» **EXERCICE ÉCRIT**: Recopiez fidèlement le texte fourni ci-dessous, tout depuis « Et puis, deux » jusqu'à « de BBN Networks. » inclus.

Deux autres sites reprennent l'information dans la foulée, ils sont ouvertement consacrés à des sujets ésotériques, occultes, sur l'Histoire parallèle, les complots des élites, etc. Ils publient la même chose, avec les mêmes illustrations, et avec même une nouvelle erreur dans l'intitulé. Cette fois les hommes sont pétrifiés (au lieu d'être terrifiés) par les femmes intelligentes.

Et puis, deux ans plus tard, arrive le blog Esprit Science Métaphysique, qui “réchauffe” la news, qui avait pourtant déjà connu son quart-d'heure de célébrité deux ans plus tôt. Et se contente d'une traduction française de l'article de BBN Networks.

Mais non seulement il reprend donc les outrances verbales de ses prédécesseurs, en écrivant par exemple, “Oui, la science a enfin confirmé ce dont nous nous doutions tous depuis longtemps: les hommes trouvent les femmes intelligentes effrayantes”, mais il propose aussi un titre définitif, en reprenant cette idée de “la science qui confirme”, comme si c'était la communauté scientifique dans son entièreté qui s'était accordée sur cette observation. Et comme si cette observation concernait tous les hommes, et toutes les femmes. C'est ce qu'on appelle une essentialisation, les hommes sont comme-ci, les femmes sont comme ça, et ce de toute éternité, c'est dans leur nature…

Et puis Esprit Science Métaphysique ajoute une particularité, cette image d'un beau visage de femme avec la reprise du titre de l'article, exactement le genre d'image-citation qui se répand et se partage en quelques clics sur les réseaux sociaux.

» **DONNÉES COLLECTÉES**:

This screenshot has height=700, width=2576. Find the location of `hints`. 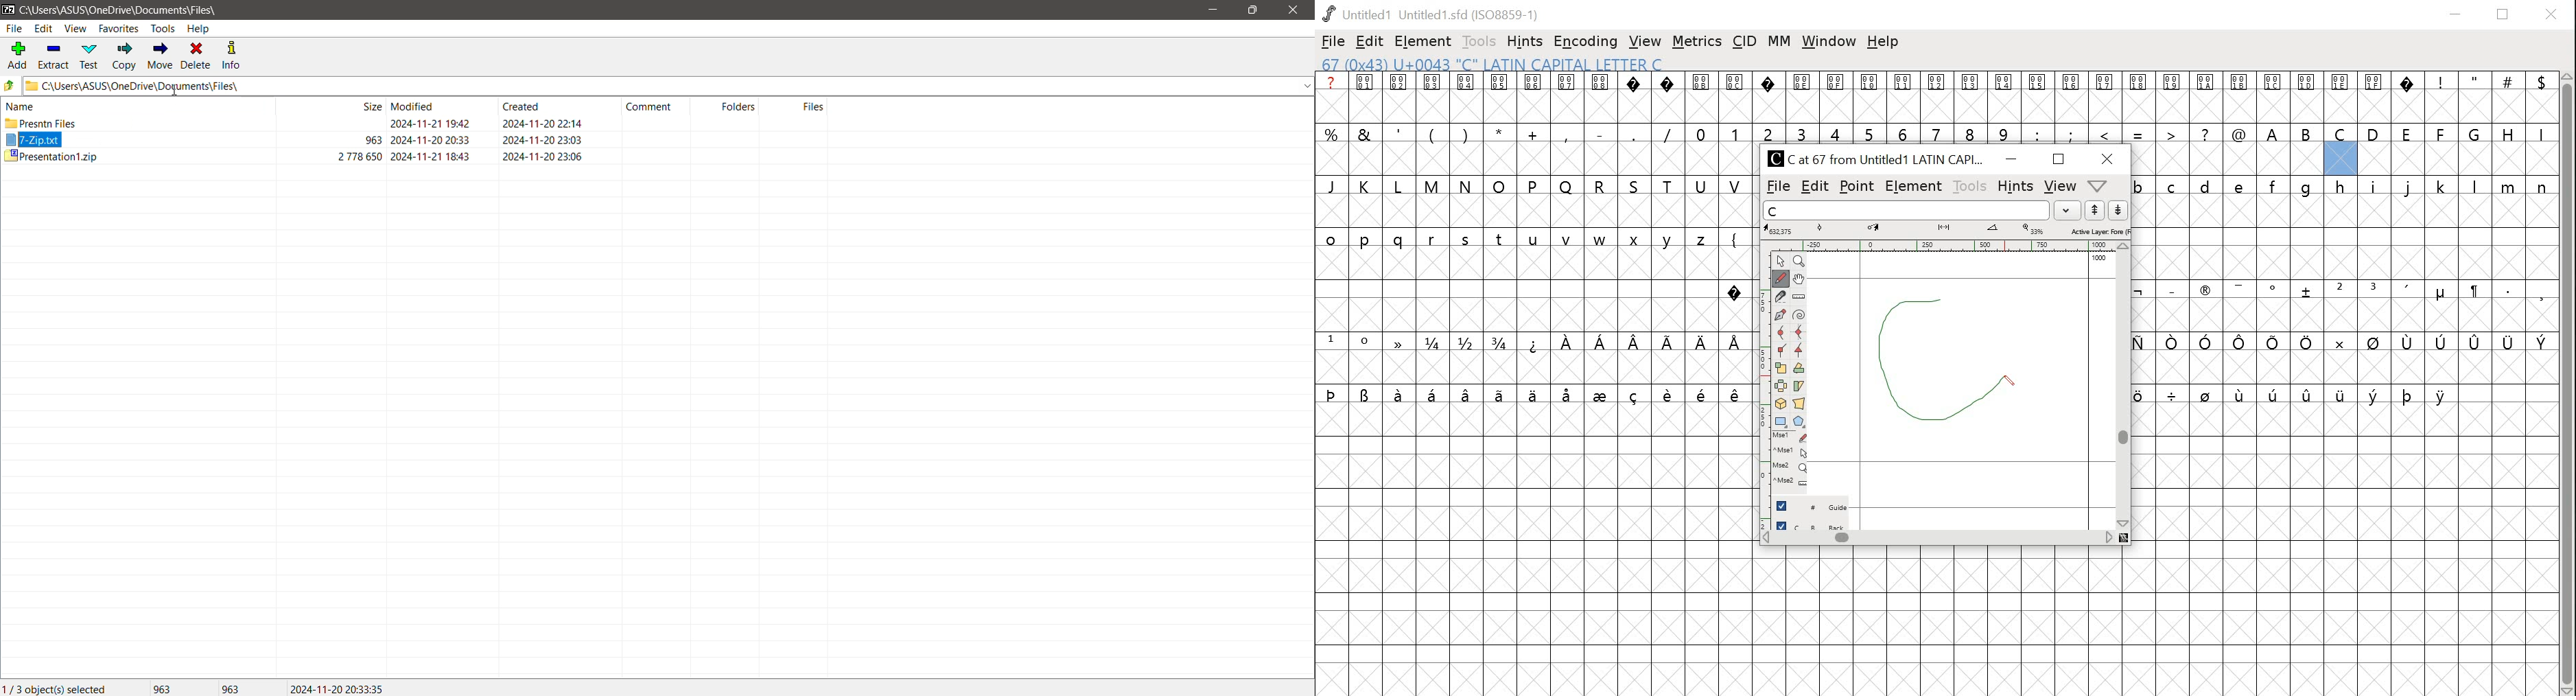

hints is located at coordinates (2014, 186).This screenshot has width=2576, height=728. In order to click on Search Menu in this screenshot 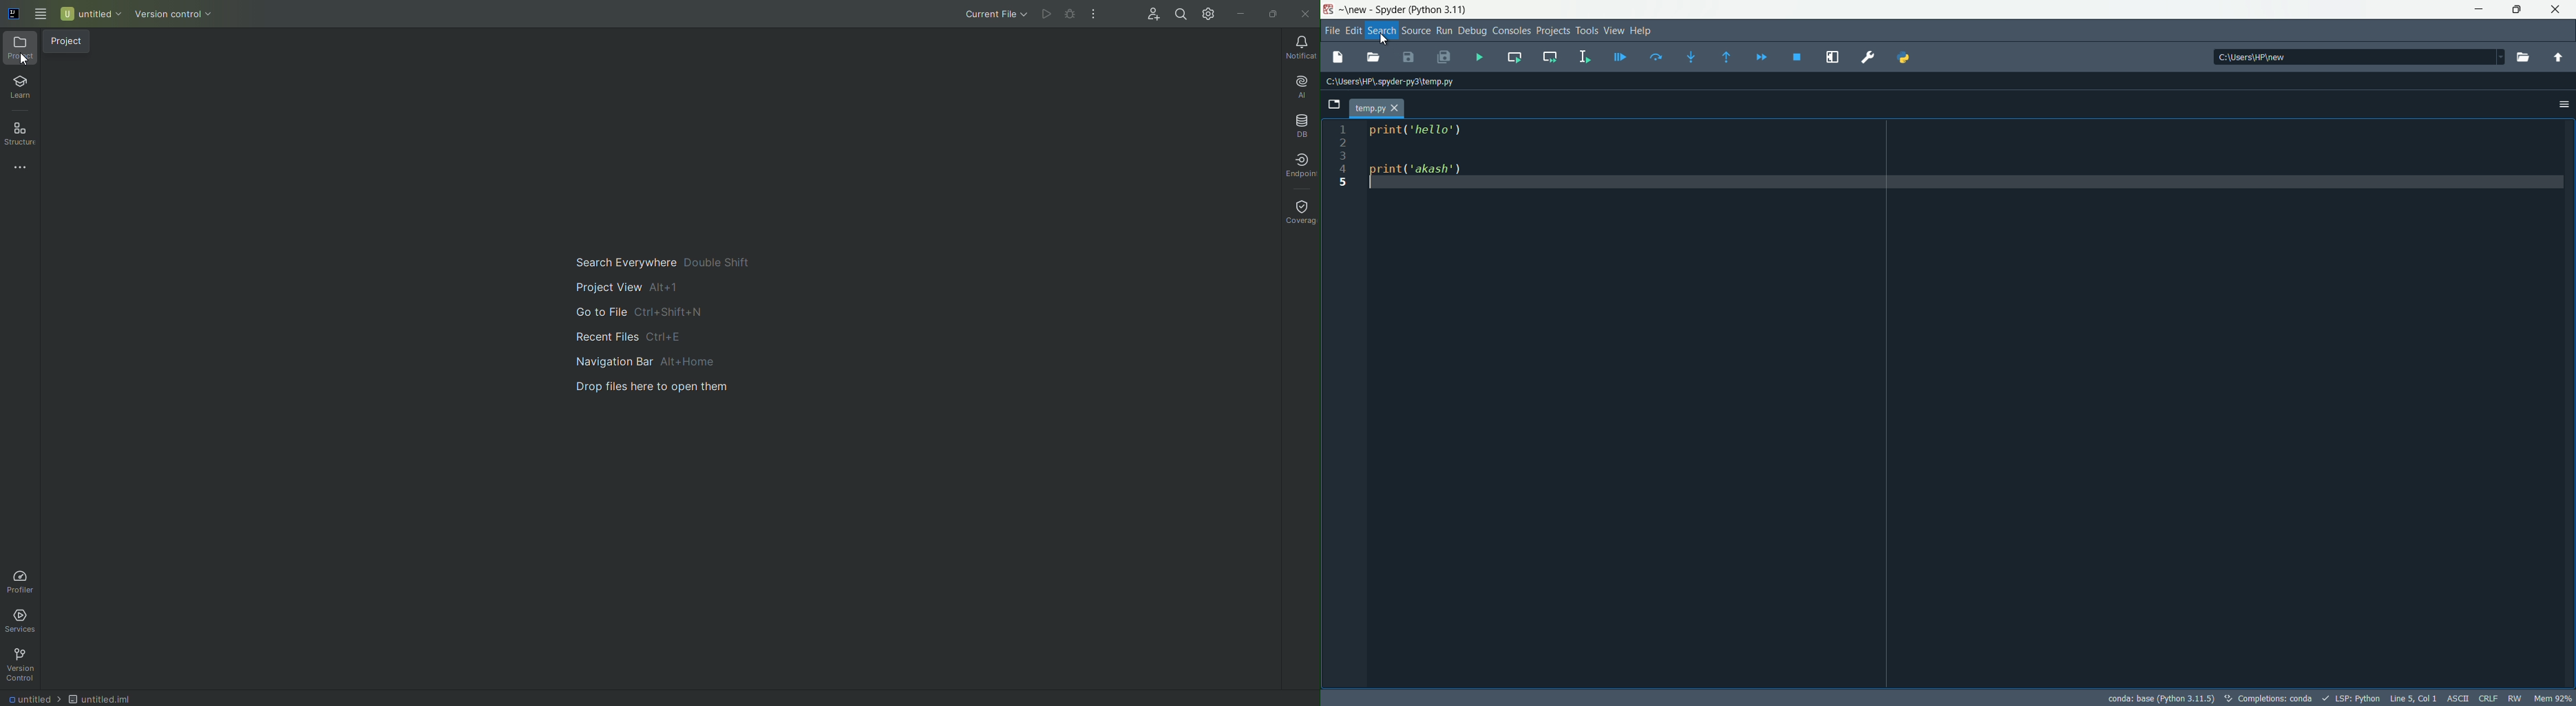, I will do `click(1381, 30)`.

» **CORRIGÉ**:
Et puis, deux ans plus tard, arrive le blog Esprit Science Métaphysique, qui “réchauffe” la news, qui avait pourtant déjà connu son quart-d'heure de célébrité deux ans plus tôt. Et se contente d'une traduction française de l'article de BBN Networks.